[Stored data entries]
****************

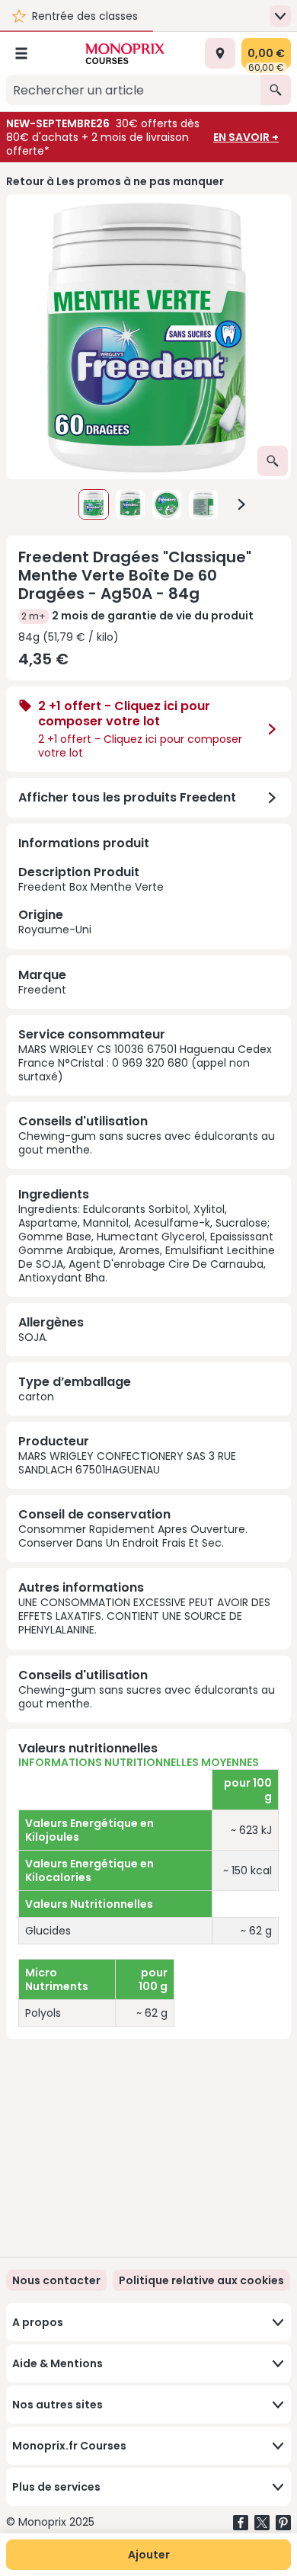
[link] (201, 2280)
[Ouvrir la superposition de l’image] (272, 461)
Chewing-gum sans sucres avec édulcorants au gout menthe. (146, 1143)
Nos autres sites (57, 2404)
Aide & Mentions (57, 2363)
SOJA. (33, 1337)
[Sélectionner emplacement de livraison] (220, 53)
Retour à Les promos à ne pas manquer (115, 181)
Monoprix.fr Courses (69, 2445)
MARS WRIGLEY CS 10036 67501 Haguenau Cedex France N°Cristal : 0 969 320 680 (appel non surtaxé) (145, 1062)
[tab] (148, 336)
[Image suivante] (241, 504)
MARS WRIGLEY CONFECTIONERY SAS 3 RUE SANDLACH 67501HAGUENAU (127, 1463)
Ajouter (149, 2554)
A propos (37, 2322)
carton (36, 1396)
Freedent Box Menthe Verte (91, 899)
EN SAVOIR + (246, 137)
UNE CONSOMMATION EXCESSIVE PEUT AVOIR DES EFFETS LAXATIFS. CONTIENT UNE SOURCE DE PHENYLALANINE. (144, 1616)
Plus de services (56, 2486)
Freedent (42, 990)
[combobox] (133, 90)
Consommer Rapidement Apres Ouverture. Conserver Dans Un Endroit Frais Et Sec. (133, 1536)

****************

Exercise goal: From the line holding "MARS WRIGLEY CONFECTIONERY" through the last line above, reproduce each line exactly and add nothing.

Task solution:
MARS WRIGLEY CONFECTIONERY SAS 3 RUE SANDLACH 67501HAGUENAU (127, 1463)
Ajouter (149, 2554)
A propos (37, 2322)
carton (36, 1396)
Freedent Box Menthe Verte (91, 899)
EN SAVOIR + (246, 137)
UNE CONSOMMATION EXCESSIVE PEUT AVOIR DES EFFETS LAXATIFS. CONTIENT UNE SOURCE DE PHENYLALANINE. (144, 1616)
Plus de services (56, 2486)
Freedent (42, 990)
[combobox] (133, 90)
Consommer Rapidement Apres Ouverture. Conserver Dans Un Endroit Frais Et Sec. (133, 1536)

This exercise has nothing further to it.